“Motel Destino” (2024): suor, gozo e sangue em cor

“Motel Destino”, daqui a um tempo cantaremos “cores de Almodóvar, cores Frida Khalo, cores de Karim, cores”. A volta de Karim Aïnouz ao cinema brasileiro trouxe um neo-noir nordestino que transpira pela tela.

Novo filme de Karim Aïnouz traz o movimento físico que nossa emoção estava precisando. Nosso cinema tem passado por uma revolução e tanto e não é de hoje. Os filmes que saem do circuito nacional levam a mensagem, a estética e sobretudo a linguagem deste novo cinema, pode não ser bem traduzido lá fora, mas é nosso. Desta forma, conseguimos mostrar o Brasil que somos. O Nordeste sendo reverenciado, não só nas paisagens lindíssimas, mas como em histórias de peso e exposição de artistas como merecem.

A visão que o mundo tem do nosso cinema é muito limitado e nichado. Não somos só favela, samba e havaianas. Apesar de fazer parte do nosso DNA, estamos em uma fase mais metalizada e naturalista, e acho que isso gera um pouco de desconforto nos telespectadores mais desatentos às nossas demandas culturais.

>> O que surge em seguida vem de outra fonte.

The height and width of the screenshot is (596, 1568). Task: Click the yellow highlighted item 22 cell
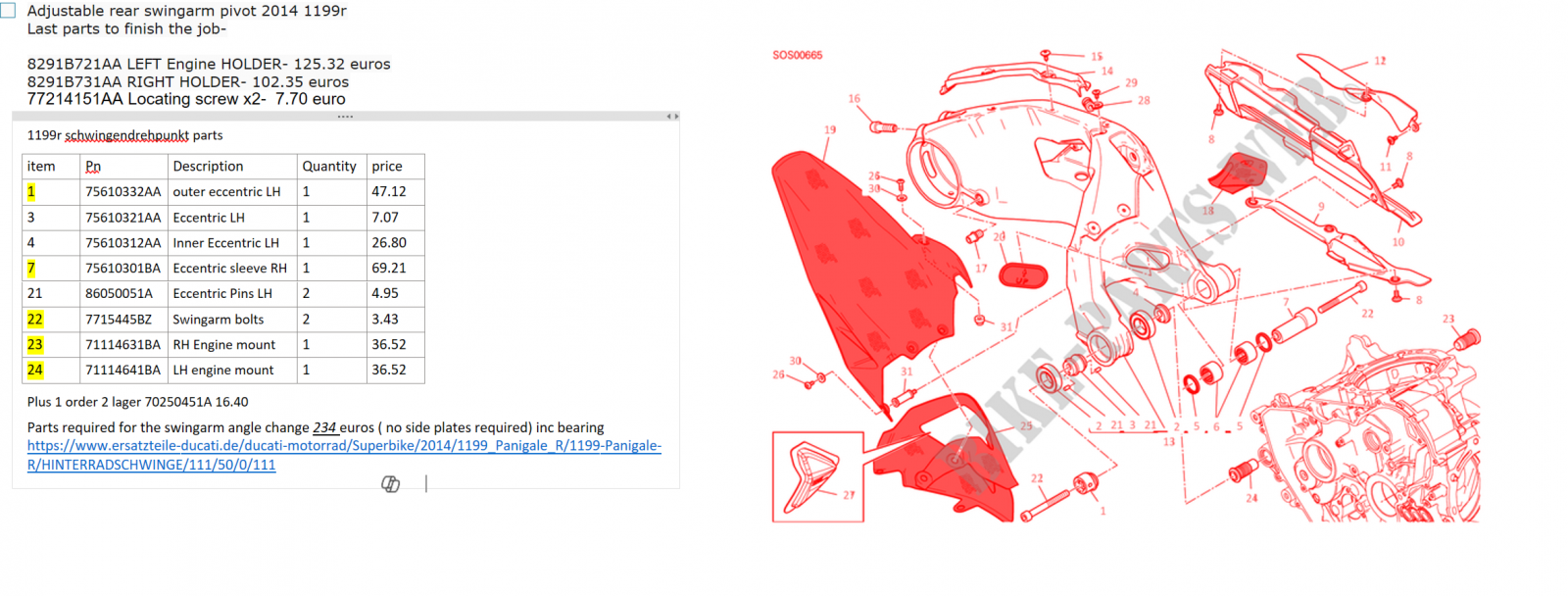(x=35, y=320)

Ainda falando sobre essa nova fase, muito tem a ver com os nomes de peso do mercado como Kleber Mendonça Filho e seus filmes dramaticamente simples e profundos. Assim como também Nara Normande e Tião e seu filme sensibilíssimo “Sem coração”. Que é um “coming of age” nenhuma semelhança com o subgênero do objeto de hoje, mas com a mesma audácia e com a mesma visão de Nordeste.

“Motel Destino” além do nome que já é um grande símbolo e guia para o filme, traz consigo uma beleza saturada, o calor que começa no corpo de cada personagem, que se estende na premissa, esbarra na trilha sonora e vaza pela tela. Basicamente, aqui temos a história de Heraldo, vivido por Iago Xavier que para tentar se livrar de uma dívida tenta um assalto a um banco, mas não tem sucesso. Busca, então, esconderijo em um motel de beira de estrada, onde conhece a personagem de Nataly Rocha, Dayana. Que é casada com o dono do Motel, Elias, papel de Fabio Assunção.

O filme se passa como um estudo de cada personagem neste triângulo onde o refúgio mescla com cativeiro, e o sol só invade para lembrar Heraldo o que lhe aguarda do lado de fora.

É preciso exaltar Nina Kopko, produtora de elenco do filme, pela escolha dos atores. Não só o Fábio Assunção que nitidamente estava à vontade no mundo de Karim e assumiu com louvor a essência predatória que lhe devia. Mas também a Nataly Rocha, que eu não consegui enxergar atuando em um só momento. Ela foi Dayana do início ao fim. “Motel Destino” é um filme que desafia, desafia por falar de vitalidade, desejo e poder sem melindre. Desafia o conservadorismo por si só. Impossível não notar as referências estéticas e sensoriais às nossas Pornochanchadas, além da intenção bem sucedida de trazer o gênero Noir para o Brasil.

Leia também: “Armadilha”(2024): Pelo olhar de um predador

Um thriller sensual que mescla o crime, suspense, delírio e muito sexo. Inebriante com humor compulsório,atual (diretamente do twitter) e real. “Motel Destino” é espesso e doce, passa por nossos olhos sem atrito, com explosão de cores e movimentos. O uso das cores tanto na fotografia, quanto na cenografia e no figurino nos conduzem de forma hipnotizante. Os lençóis na cor laranja, uniformes em azul caneta, letreiro neon, lentes infravermelhas, lentes 16mm granuladas que eletrificam e a super exposição das luzes.

sim, cada frame é uma pintura!

E neste quesito de fotografia, não é a toa que estamos falando de Hélène Louvart. Conhecida também por seu trabalho, de novo com Karim, em  “A vida invisível”. O roteiro, elaborado em parceria por Wislan Esmeraldo e Maurício Zacharias, é igualmente preciso ao utilizar símbolos que antecipam o próximo ato. Ele explora o papel das alucinações como forma de terror e usa de artifícios como a câmera de segurança para acompanhar a passagem de tempo. além do mais importante: aborda temas como violência contra as mulheres, crime organizado, corrupção e machismo. Desconstruindo cada um desses problemas.

Marcos Pedroso, enquanto diretor de arte, explorou com maestria a riqueza de elementos presentes nessa história. Não só trouxe as cores e formas necessárias como também uma história cultural desmistificando muito do que vemos como personalidade dentro do crime organizado. Celebro este filme como um marco. Não estamos atrás no cenário do mercado cinematográfico, Só precisamos reconhecer e assumir o nosso cinema como necessário.